▶ MATERIAL TO PROCESS
=-=-=

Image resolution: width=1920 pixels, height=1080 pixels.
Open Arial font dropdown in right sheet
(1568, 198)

=-=-=

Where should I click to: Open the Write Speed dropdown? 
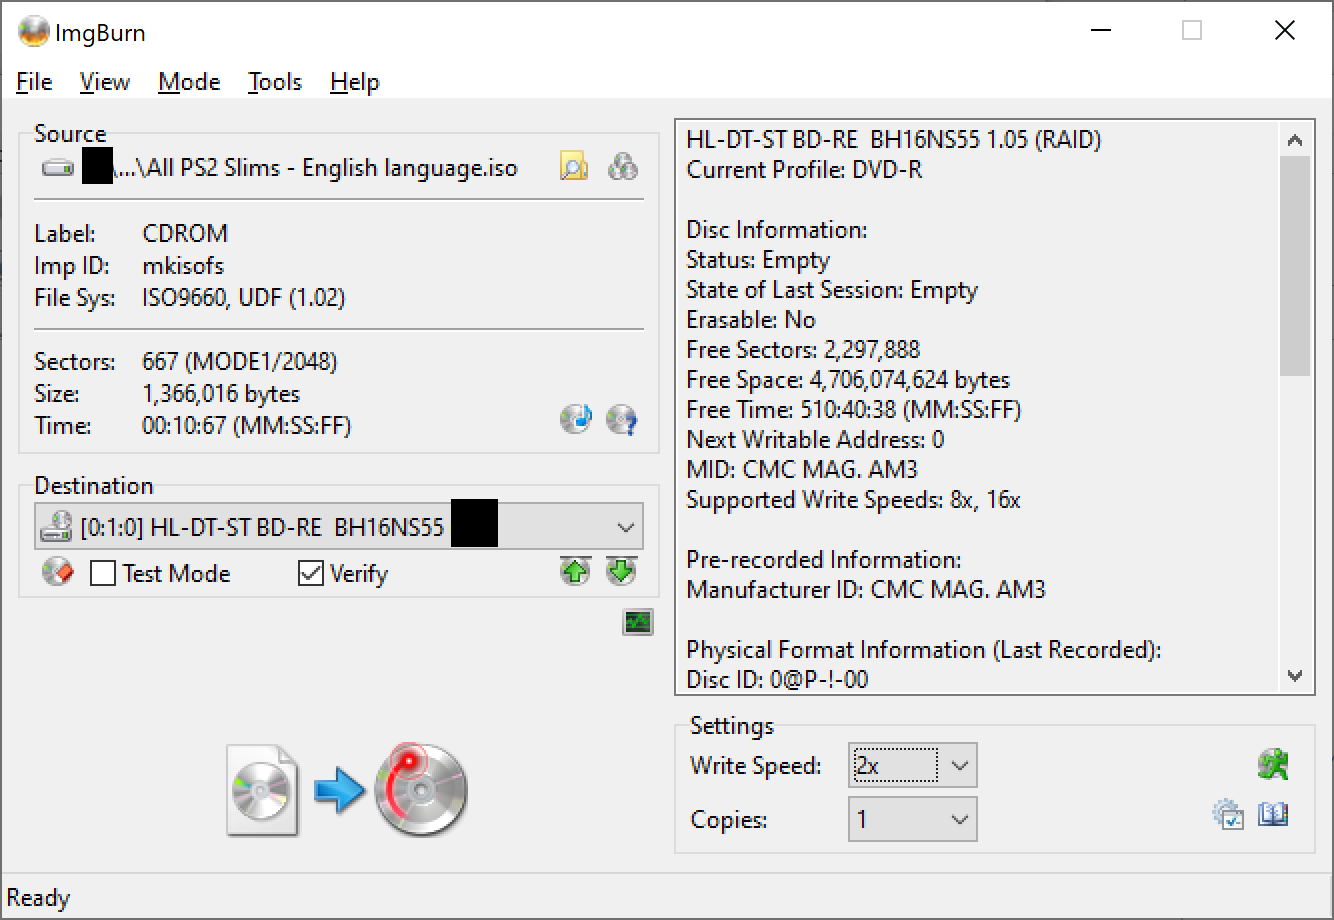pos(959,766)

=-=-=

Copy the stretch of lines from the one containing "Where should I" through the one containing "pos(959,766)", raising every coordinate in the answers by 142. Give only those lines and leave out the pictures.

▶ TASK ANSWER
Where should I click to: Open the Write Speed dropdown? 
pos(1101,908)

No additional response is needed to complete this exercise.